En El Camino de la Serpiente, Mónica Sarmiento explicó que el Instituto Nacional de Salud, una entidad científico-técnica adscrita al Ministerio de Salud, debe cumplir con su función de producción de bienes de interés en salud pública, entre ellos los sueros antiofídicos.
“El grupo de animales venenosos produce la materia prima para esa fabricación”, señaló. El proceso inicia con la colecta, tenencia y mantenimiento de serpientes bajo normatividad ambiental, y en función de las necesidades de investigación y producción de todo el territorio nacional. A partir de estos animales se obtiene el veneno, que se procesa, se mezcla y caracteriza en laboratorio para inmunizar a los caballos.

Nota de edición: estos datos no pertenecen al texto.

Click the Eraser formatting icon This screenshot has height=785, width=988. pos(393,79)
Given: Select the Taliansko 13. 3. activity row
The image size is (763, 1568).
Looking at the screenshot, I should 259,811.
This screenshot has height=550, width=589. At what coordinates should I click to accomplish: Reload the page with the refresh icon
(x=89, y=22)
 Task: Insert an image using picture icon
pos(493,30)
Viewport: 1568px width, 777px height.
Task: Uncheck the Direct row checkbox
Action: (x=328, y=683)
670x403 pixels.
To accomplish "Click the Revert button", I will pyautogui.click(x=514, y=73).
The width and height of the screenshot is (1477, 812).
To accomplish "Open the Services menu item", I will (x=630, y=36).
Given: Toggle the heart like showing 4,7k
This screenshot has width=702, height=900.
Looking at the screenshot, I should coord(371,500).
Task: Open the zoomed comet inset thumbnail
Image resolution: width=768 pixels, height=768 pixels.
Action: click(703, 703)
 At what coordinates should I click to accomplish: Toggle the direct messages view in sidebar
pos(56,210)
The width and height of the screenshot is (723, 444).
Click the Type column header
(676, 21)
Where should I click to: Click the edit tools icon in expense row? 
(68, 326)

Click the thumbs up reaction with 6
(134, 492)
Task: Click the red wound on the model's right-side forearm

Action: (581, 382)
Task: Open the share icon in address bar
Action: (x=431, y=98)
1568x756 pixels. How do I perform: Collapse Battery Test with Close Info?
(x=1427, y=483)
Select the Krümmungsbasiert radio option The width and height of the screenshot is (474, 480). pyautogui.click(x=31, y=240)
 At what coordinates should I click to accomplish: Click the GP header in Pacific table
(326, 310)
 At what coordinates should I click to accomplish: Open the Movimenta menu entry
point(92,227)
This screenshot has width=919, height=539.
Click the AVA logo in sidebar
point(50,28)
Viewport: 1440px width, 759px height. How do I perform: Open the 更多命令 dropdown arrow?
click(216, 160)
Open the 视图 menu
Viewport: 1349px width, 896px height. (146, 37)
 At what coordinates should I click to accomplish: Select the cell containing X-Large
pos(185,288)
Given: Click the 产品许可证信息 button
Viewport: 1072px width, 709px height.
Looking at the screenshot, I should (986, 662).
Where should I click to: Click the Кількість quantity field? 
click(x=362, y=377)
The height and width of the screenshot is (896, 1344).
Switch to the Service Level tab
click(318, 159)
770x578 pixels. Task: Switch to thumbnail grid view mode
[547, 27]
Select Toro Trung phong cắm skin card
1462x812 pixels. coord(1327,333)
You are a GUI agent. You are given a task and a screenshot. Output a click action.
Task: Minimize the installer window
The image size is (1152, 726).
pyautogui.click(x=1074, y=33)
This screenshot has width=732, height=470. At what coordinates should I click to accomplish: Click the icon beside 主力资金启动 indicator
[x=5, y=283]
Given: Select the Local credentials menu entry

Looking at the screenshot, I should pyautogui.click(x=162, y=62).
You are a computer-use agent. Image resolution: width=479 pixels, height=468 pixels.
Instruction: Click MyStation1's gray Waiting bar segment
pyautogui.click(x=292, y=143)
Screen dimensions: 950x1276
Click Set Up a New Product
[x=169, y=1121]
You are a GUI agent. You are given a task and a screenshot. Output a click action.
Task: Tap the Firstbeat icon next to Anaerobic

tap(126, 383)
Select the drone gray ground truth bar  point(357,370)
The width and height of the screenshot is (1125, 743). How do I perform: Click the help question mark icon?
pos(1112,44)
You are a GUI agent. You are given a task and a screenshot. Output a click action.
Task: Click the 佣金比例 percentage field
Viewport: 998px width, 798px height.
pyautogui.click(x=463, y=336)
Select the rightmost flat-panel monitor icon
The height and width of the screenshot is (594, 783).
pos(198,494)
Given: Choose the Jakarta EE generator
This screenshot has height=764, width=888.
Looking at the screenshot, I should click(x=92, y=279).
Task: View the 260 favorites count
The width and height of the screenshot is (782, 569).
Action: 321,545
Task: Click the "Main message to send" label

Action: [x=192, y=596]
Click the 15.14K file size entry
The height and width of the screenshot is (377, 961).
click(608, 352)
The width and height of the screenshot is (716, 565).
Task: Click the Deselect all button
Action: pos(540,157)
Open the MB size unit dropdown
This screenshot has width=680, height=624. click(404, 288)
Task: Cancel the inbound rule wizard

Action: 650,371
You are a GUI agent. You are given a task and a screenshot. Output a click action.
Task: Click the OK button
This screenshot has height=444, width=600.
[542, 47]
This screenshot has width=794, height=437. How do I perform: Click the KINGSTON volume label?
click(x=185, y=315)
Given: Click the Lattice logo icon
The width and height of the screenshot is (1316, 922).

“El suero antiofídico se produce a partir de las inmunoglobulinas, los anticuerpos que producen los caballos contra las proteínas del veneno”, explicó.
El veneno se inyecta en dosis no tóxicas para que el caballo genere anticuerpos. Esto en ningún momento pone en riesgo la salud del animal.
Luego se extrae sangre de esos caballos, se separa el plasma y ese material se convierte en la materia prima del suero.
“Hay unos caballos con los que producimos el plasma para el suero antiofídico polivalente, que es para víboras, cascabel y bothrops, en términos generales. Otros caballos para producir el antiveneno, para las corales. Otros para otro animal venenoso que son unas orugas; y ahora vamos a tener otros para los otros antivenenos que desarrollemos: el suero antiescorpiónico y el antiarácnido”, puntualizó en el videopodcast.
¿Qué hacer si lo muerde una serpiente?
1. Mantener la calma, con la atención correcta todo saldrá bien. Llamar a una ambulancia
2. Tomar una foto de la serpiente, esto servirá para ofrecer el tratamiento correcto
3. Lavar la zona de la mordida con abundante agua y jabón y cubrir suavemente con una venda
4. No hacer torniquetes
5. No succionar el veneno con la boca
6. Evitar caminar o correr, en lo posible pedir ayuda para ser trasladado en una camilla
7. La ambulancia deberá trasladarlo rápidamente al hospital. La atención oportuna resulta determinante.